Josh Chambers was a creative force, and he did some remarkable work with the Skidmore theater department, both as a student and as a guest artist. Josh was a member of the Skidmore class of 1998. He came to Skidmore as a Filene Scholar for guitar through the prestigious scholarship program. A music major, he soon found a home in the theater. He served as composer, musical director or co-director on some of our most exciting and challenging productions. In addition to his work with director Alma Becker on Vinegar Tom, The Mad Woman of Chaillot, The Butterfly’s Evil Spell and Dream Play, he created music for The Book of Tink and The Imp of Simplicity, two Skidmore premieres written by famed avant-garde playwright Erik Ehn. During his senior year, he worked closely with a group of students on a production of A Party for Boris. This led to the formation of the first of the many New York City–based theater companies created by Skidmore alumni. Among the group of talented students who founded Fovea Floods were actor Jon Bernthal and Sue Kessler and Jared Klein (both currently faculty members at Skidmore).”

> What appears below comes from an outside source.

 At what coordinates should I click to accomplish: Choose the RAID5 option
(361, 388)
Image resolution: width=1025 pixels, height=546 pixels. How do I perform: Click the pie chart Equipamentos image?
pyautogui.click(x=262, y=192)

Chambers’ friend Jeff Knight, whom he was staying with in Indio, CA, at the time of his death, also remembers him fondly. “I’m sure my experience knowing Josh Chambers is much like other people’s experiences: He changed me for the better on numerous levels,” he says. “Josh’s creative influence on me and my family is immeasurable—it would literally take a book to tell it all. But his creativity was just one facet of Josh. I’ve never known a more giving, loving, thoughtful and selfless person. While it was his massive talent that brought us together, it was the love, kindness and generosity that eventually led to Josh being a brother to me and my wife, and an influence like no other to my children. I could list all the plays and albums Josh created and those accomplishments are more than impressive. But the thing I hope the world takes away from Josh’s life is his humanity. If you were fortunate to know Josh on a deeper level, then you know what I’m talking about. It’s most certainly my privilege to call him my best friend, (literal) blood brother and godfather to my children.”